Cray to Deliver Exabyte Storage System for Frontier Exascale System at ORNL
Storage system portion of previously-announced Frontier contract valued at $50 million, largest ClusterStor win to date
This is a Press Release edited by StorageNewsletter.com on June 28, 2019 at 2:20 pmCray Inc. announced that, as part of the Frontier CORAL-2 contract with the Department of Energy (DOE) and Oak Ridge National Lab (ORNL), Cray and ORNL have agreed to build a first-of-a-kind exabyte storage solution.
The next gen Cray ClusterStor storage file system will be integrated as part of ORNL’s Frontier exascale supercomputer, built on Cray’s Shasta architecture.
The storage solution is a new design for the data-intensive workloads of the exascale era and will be based on next gen ClusterStor storage and the Cray Slingshot high-speed interconnect.
The storage system portion of the previously-announced Frontier contract is valued at more than $50 million, which is the largest single ClusterStor win to date. The Frontier system is expected to be delivered in 2021.
The storage solution will be based on the next generation of ClusterStor storage line and will be comprised of over 1EB of hybrid flash and high capacity storage running the Lustre parallel file system. The storage solution will be connected to ORNL’s Frontier system via the Slingshot system interconnect to enable scaling of diverse modeling, simulation, analytics and AI workloads running simultaneously on the system.
The Frontier system is anticipated to debut in 2021 as the world’s most powerful computer with a performance of greater than 1.5 exaflops.
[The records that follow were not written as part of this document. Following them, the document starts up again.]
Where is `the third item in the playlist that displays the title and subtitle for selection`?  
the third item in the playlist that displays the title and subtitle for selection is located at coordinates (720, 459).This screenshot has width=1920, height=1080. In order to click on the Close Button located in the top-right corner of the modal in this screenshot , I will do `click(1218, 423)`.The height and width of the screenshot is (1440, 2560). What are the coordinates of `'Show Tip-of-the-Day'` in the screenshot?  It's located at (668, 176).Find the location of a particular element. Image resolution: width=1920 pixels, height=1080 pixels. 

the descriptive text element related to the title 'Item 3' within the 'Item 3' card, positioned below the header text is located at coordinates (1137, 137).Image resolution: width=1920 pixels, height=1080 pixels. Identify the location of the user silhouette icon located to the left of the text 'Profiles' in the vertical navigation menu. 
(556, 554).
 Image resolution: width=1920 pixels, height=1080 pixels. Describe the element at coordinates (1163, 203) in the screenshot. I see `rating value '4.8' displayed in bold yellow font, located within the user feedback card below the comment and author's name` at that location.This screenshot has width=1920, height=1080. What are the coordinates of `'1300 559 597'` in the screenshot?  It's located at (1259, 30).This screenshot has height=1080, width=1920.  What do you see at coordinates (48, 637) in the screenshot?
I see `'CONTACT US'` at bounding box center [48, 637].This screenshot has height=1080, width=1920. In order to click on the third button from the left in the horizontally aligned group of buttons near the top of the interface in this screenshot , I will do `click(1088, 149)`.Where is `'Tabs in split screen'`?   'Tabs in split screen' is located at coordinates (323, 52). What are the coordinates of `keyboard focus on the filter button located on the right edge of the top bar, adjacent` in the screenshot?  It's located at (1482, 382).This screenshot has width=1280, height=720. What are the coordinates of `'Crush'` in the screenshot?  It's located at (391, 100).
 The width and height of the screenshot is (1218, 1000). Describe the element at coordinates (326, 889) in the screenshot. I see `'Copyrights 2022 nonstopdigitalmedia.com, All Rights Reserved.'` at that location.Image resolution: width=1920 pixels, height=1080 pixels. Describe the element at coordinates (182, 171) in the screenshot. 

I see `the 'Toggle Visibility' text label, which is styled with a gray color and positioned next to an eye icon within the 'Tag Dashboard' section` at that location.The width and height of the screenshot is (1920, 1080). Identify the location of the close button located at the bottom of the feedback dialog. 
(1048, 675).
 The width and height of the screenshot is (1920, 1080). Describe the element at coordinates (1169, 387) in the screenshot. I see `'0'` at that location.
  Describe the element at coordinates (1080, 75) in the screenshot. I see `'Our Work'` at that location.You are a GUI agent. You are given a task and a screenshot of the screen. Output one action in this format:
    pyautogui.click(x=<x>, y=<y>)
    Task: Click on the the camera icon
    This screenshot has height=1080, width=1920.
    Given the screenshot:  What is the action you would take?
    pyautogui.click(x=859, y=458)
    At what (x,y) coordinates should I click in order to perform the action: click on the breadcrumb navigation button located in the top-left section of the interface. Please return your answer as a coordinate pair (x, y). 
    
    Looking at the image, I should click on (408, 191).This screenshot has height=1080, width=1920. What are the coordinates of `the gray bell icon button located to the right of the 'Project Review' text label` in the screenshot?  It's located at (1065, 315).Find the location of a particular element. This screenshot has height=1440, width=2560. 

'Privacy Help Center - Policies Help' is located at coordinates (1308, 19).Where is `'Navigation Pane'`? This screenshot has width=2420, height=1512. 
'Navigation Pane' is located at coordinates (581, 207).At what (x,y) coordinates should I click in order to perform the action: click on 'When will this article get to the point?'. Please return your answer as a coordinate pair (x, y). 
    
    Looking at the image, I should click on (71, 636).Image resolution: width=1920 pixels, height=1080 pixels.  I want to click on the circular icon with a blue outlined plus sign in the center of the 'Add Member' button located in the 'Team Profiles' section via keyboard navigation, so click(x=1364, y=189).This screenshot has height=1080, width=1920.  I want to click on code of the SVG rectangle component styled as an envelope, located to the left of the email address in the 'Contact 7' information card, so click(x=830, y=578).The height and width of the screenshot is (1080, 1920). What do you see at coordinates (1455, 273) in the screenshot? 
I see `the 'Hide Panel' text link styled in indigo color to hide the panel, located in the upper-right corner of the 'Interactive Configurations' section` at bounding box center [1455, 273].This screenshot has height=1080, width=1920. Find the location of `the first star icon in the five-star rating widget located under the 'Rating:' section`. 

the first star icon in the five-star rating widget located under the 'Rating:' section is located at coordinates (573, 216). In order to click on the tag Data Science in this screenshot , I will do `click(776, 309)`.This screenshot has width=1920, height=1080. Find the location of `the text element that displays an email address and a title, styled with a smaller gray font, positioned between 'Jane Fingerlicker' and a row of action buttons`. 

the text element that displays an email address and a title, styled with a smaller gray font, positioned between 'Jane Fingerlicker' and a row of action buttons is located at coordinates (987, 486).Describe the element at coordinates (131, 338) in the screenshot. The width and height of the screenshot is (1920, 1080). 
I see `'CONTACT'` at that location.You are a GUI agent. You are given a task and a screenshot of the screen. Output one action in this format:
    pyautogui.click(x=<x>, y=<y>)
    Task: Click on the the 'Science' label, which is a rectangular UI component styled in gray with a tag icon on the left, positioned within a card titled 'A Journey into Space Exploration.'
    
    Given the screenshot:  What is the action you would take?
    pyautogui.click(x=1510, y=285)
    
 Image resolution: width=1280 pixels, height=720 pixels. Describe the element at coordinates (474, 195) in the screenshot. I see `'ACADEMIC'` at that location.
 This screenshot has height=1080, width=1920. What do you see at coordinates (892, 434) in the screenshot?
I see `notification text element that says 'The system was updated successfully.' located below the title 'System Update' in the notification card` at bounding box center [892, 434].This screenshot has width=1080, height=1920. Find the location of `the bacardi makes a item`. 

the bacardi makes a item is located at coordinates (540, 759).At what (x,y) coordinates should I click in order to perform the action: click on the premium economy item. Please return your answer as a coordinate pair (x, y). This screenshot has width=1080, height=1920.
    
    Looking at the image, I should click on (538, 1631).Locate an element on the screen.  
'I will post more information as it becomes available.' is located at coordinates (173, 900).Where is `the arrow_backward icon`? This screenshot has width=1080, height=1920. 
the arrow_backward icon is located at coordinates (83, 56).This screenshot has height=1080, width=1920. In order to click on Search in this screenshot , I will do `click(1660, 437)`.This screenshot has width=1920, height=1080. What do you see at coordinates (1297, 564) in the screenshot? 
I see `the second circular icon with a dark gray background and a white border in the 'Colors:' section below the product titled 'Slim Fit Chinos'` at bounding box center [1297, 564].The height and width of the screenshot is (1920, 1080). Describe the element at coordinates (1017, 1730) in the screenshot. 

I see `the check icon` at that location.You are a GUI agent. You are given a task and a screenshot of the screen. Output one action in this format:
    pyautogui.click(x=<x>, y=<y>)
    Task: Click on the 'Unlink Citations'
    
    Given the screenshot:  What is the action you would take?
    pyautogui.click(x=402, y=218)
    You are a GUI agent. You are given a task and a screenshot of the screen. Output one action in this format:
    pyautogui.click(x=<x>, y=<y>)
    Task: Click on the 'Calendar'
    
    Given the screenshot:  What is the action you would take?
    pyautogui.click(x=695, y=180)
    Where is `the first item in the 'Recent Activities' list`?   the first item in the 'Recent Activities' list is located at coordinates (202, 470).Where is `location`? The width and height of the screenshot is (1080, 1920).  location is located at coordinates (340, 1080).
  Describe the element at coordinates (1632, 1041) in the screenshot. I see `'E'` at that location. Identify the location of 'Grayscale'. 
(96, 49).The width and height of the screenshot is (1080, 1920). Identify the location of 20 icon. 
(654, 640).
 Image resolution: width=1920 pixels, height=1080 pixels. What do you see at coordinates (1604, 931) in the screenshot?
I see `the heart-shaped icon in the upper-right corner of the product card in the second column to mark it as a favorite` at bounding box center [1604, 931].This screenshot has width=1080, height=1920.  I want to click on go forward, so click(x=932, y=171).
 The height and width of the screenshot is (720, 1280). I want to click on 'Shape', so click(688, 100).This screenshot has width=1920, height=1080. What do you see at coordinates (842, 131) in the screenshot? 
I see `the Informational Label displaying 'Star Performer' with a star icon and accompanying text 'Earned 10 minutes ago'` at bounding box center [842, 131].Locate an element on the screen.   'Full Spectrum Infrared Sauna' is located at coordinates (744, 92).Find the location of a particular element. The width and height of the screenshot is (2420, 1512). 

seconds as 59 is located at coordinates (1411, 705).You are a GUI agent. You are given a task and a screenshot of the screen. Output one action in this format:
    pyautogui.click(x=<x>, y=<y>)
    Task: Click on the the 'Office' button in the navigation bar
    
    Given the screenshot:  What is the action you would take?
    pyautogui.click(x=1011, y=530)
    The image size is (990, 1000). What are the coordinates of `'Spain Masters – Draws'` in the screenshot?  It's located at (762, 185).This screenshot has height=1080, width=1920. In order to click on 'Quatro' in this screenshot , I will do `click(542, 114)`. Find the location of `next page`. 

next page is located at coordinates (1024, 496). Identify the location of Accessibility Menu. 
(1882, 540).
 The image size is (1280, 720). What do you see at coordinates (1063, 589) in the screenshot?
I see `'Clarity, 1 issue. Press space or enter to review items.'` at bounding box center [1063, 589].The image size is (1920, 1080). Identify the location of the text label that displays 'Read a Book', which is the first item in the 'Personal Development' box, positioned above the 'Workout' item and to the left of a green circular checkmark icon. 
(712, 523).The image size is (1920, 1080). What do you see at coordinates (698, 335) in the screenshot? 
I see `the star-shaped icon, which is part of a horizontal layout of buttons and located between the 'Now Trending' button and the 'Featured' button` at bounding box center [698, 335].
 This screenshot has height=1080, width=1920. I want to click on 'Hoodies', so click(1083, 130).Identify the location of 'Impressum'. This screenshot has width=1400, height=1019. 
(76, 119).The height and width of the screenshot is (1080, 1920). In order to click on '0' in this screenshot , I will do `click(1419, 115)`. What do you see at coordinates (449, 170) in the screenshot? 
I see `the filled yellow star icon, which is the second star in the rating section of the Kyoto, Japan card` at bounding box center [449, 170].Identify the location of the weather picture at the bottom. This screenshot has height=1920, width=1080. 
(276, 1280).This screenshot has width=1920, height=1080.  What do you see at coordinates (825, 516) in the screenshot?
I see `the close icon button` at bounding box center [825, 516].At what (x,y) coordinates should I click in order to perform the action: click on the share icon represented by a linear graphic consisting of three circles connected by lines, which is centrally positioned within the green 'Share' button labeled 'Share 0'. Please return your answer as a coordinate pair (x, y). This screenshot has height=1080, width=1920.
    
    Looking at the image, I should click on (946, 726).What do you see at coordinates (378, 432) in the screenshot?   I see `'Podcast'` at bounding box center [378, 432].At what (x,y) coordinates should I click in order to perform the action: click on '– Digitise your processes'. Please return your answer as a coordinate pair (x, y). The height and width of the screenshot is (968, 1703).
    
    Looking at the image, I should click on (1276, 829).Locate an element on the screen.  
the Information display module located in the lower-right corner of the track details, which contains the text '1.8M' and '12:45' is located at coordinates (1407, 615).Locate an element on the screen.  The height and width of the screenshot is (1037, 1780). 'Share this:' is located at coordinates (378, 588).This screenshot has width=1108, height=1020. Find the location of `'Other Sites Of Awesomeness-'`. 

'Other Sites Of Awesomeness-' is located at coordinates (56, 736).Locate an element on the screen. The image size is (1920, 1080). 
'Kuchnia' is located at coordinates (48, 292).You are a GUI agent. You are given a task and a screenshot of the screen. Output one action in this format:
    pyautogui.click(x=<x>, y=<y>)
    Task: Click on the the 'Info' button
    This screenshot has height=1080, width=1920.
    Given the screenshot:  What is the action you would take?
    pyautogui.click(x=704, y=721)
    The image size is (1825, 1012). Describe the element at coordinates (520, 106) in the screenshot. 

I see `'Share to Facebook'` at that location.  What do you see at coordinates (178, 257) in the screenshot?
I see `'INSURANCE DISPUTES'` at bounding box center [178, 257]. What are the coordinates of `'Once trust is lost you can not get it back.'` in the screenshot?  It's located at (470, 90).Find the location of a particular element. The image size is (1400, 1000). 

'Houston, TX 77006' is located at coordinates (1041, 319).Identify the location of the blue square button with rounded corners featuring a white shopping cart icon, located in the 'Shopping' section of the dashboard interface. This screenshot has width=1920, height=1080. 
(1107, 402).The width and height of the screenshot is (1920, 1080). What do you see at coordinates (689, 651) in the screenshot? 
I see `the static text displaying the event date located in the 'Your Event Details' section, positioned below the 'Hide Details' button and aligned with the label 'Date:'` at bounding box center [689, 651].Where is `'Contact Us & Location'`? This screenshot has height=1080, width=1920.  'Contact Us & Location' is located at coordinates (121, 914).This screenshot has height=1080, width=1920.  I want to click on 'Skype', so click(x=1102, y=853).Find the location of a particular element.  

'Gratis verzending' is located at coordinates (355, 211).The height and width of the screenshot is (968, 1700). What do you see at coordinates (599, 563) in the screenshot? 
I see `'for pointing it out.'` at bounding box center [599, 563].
Compared to the storage for ORNL’s current Summit supercomputer, this next generation solution is more than four times the capacity (more than 1EB versus 250PB), and more than four times the throughput (up to 10TB/s vs. 2.5TB/s) of their existing Spectrum Scale-based storage system.
The new Cray ClusterStor storage solution for ORNL will be comprised of over 40 cabinets of storage and provide more than 1EB of total capacity across two tiers of storage to support random and streaming access of data. The primary tier is a flash tier for high-performance scratch storage and the secondary tier is a HDD tier for high capacity storage.
The storage system will be a center-wide system at ORNL in support of the Frontier exascale system and will be accessed by the Lustre parallel file system with ZFS local volumes all in a single POSIX namespace, which will make it the largest single file system in the world.
“We are excited to continue our partnership with ORNL to collaborate in developing a next generation storage solution that will deliver the capacity and throughput needed to support the dynamic new research that will be done on the Frontier exascale system for years to come,” said John Dinning, chief product officer, Cray. “By delivering a new hybrid storage solution that is directly connected to the Slingshot network, users will be able to drive data of any size, access pattern or scale to feed their converged modeling, simulation and AI workflows.“
HPC storage systems have traditionally utilized large arrays of HDDs accessed via large and predictable reads and writes of data. This is in stark contrast to AI and ML workloads, which typically have a mix of random and sequential access of small and large data sizes. As a result, traditional storage systems are not suited for the combined usage of these workloads given the mix of data access and the need for an intelligent high-speed system interconnect to quickly move massive amounts of data on and off the supercomputer to enable these diverse workloads to run simultaneously on exascale systems like Frontier.
The next generation ClusterStor-based storage solution addresses these challenges head on by providing a blend of flash and capacity storage to support complex access patterns, a new software stack for improved manageability and tiering of data, and scaling across both compute and storage through direct connection to the Slingshot high-speed network.
In addition to scaling, the direct connection of storage to the Slingshot network eliminates the need for storage routers that are required in most traditional HPC networks. This results in lower cost, lower complexity and lower latency in the system overall, thus delivering higher application performance and ROI.
Additionally, since Slingshot is Ethernet compatible, it can also enable interoperability with existing third party network storage as well as with other data and compute sources.
Cray’s Shasta supercomputers, ClusterStor storage and the Slingshot interconnect are becoming the technology for the exascale era by combining the performance and scale of HPC with the productivity of cloud computing and datacenter interoperability.
The new compute, software, storage and interconnect capabilities being pioneered for research labs like ORNL are being productized as standard offerings from Cray for research and enterprise customers alike, with expected availability starting at the end of 2019.